Between December 2014 and March 2016, Bowers worked as a sales representative for a marketing company that marketed and sold compounded drugs to physicians, including pain, scar and wound creams and certain supplements and vitamins.
Certain compounding pharmacies paid the marketing company based on a percentage of the reimbursement payments they received from health care benefit programs for each prescription that Bowers referred to the pharmacies.
The marketing company, in turn, paid Bowers based on the compounded prescriptions he generated.
Bowers recruited patients, including family members, who had prescription drug coverage under the New Jersey School Employee’s Health Benefits Program, to obtain medically unnecessary prescriptions for compounded drugs.
Bowers paid patients that he recruited to obtain prescriptions from doctors even though the doctors did not have any interaction with the patients for purposes of determining that a prescription was medically necessary.

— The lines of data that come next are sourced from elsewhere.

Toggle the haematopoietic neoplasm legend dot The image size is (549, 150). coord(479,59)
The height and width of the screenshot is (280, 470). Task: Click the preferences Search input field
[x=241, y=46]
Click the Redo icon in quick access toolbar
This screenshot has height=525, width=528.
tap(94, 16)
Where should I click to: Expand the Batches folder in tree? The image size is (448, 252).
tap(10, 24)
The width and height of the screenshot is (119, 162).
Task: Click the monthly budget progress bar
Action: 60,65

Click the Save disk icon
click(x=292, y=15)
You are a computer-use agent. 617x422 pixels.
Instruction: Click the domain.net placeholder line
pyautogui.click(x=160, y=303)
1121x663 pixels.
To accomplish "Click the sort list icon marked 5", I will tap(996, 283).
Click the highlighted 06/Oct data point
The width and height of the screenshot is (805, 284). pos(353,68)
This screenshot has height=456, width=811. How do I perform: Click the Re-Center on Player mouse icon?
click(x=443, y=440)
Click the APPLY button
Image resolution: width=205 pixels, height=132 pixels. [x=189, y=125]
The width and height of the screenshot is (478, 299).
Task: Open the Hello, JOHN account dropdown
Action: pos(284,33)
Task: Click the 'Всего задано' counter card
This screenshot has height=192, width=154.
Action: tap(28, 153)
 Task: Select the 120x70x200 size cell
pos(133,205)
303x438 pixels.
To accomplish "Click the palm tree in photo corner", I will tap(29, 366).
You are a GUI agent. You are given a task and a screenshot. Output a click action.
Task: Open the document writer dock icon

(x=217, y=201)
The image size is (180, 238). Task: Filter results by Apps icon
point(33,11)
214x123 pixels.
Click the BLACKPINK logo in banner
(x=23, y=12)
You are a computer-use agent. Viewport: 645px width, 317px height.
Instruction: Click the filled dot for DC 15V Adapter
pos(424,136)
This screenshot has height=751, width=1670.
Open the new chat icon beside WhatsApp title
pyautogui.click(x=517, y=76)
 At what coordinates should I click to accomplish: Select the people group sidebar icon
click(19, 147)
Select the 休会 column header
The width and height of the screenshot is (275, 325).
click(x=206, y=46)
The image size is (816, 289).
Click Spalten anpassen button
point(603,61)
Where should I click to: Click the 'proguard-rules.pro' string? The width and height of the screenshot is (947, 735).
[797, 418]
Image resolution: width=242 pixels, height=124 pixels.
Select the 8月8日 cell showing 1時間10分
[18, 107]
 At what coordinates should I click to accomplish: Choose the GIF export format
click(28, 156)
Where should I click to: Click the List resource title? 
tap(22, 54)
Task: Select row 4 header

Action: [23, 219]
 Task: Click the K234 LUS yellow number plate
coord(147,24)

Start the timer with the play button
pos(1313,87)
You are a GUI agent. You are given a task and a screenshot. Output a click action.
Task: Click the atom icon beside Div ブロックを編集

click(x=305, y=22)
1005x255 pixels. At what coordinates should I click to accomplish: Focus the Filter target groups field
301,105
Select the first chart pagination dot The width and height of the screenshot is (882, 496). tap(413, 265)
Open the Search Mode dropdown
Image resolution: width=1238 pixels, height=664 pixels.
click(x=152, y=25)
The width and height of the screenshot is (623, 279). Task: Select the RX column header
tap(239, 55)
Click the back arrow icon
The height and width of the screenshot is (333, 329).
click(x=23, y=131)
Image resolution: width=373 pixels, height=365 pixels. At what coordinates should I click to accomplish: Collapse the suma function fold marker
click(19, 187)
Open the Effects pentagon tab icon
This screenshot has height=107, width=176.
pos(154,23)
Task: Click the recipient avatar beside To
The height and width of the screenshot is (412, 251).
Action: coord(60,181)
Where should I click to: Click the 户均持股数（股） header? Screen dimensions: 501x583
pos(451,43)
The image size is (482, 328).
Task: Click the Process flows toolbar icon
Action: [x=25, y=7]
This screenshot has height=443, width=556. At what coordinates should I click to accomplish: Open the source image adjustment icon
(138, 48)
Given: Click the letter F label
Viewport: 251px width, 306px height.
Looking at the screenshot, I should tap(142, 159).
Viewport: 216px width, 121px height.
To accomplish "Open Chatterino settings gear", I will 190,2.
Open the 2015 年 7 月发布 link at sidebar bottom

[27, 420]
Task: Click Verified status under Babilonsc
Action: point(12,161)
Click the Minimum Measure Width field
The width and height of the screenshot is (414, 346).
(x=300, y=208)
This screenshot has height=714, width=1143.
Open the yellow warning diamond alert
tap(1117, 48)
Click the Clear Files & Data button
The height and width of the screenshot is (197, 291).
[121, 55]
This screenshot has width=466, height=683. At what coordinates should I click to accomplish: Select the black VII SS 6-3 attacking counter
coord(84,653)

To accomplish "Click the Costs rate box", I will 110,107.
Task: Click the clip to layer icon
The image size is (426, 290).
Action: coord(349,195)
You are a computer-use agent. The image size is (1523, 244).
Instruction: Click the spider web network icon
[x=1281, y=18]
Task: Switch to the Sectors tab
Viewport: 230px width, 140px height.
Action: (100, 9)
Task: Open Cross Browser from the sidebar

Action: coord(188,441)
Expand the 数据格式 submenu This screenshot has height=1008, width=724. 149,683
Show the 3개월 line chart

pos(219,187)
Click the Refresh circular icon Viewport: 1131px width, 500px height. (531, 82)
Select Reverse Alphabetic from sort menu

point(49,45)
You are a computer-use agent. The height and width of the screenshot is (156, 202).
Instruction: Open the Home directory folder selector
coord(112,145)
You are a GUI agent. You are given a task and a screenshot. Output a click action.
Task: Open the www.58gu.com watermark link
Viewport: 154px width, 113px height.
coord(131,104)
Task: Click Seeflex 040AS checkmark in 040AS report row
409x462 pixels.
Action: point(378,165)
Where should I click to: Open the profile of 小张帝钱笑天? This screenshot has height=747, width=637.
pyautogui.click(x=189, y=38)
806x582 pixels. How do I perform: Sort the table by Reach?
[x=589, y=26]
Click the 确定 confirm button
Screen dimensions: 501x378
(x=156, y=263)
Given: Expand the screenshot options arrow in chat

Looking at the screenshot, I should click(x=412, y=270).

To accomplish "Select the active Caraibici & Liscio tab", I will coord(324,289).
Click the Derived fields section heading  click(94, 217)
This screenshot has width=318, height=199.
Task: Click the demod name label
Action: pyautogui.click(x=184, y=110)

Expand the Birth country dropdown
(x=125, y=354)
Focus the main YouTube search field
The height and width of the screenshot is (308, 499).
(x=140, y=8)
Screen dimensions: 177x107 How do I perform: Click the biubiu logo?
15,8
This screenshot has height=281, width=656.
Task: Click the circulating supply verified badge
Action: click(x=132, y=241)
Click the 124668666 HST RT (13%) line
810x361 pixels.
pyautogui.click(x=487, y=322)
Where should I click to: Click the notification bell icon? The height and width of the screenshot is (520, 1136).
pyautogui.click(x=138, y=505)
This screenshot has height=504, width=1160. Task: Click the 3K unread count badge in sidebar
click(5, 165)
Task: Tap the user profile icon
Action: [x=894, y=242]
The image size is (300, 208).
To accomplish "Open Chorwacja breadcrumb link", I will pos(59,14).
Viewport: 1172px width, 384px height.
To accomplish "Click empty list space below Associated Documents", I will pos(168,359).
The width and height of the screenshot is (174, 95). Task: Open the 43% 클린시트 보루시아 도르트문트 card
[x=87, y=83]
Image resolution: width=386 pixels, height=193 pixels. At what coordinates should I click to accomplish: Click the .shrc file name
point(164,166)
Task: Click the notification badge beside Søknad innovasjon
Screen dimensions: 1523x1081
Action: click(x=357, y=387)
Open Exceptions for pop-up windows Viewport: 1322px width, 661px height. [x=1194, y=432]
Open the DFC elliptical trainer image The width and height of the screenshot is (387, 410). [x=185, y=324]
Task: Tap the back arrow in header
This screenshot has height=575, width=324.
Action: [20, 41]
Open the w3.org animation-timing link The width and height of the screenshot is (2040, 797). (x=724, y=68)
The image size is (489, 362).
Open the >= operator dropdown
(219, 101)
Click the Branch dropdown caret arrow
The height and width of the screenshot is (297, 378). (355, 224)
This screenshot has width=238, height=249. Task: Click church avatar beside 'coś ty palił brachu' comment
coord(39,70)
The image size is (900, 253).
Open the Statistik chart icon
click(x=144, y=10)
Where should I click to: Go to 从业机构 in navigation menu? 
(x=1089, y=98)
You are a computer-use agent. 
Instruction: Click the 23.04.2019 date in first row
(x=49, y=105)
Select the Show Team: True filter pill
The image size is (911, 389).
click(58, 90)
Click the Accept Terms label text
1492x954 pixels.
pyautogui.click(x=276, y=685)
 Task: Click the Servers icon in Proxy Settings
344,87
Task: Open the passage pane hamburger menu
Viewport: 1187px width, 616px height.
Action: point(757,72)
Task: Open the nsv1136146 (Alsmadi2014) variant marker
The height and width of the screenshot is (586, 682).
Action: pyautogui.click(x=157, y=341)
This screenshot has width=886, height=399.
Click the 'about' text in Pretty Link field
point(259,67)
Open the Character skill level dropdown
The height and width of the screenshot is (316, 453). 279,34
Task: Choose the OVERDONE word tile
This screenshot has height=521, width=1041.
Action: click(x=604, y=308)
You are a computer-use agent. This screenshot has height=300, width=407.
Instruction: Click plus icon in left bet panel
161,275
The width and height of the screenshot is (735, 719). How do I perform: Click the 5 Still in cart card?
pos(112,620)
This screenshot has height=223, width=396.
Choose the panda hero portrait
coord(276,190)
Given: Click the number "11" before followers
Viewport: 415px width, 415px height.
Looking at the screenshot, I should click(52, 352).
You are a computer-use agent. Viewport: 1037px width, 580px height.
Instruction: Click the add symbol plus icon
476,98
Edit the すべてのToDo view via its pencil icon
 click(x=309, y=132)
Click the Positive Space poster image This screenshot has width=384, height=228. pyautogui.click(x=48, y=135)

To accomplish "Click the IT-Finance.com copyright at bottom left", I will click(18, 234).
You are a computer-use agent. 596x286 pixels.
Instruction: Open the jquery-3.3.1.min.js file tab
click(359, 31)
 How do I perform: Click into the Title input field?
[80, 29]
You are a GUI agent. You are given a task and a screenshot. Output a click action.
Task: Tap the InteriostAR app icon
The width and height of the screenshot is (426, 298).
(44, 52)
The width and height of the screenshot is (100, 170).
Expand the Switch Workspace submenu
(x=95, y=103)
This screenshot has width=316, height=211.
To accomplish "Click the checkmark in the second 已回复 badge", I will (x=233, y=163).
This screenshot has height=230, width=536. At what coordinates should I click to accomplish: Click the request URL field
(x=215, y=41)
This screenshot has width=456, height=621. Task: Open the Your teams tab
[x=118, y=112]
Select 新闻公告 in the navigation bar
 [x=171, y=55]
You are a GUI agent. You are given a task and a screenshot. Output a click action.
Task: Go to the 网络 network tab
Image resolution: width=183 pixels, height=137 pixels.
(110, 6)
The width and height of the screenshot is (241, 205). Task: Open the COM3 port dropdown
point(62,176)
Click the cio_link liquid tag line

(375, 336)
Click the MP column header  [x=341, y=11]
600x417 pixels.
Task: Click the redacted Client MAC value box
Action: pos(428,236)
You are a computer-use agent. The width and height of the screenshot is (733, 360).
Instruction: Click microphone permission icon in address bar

He obtained medically unnecessary prescriptions from doctors who only conducted a cursory patient examination that was insufficient to legitimately deem that a compounded drug was medically necessary for the patient.
The count of conspiracy to commit health care fraud carries a maximum penalty of 10 years in prison and a $250,000 fine, or twice the gain or loss from the offense, whichever is greater.
As part of his plea agreement, Bowers must forfeit $157,747 in criminal proceeds and pay restitution of at least $593,678. Sentencing is scheduled for April 8, 2021.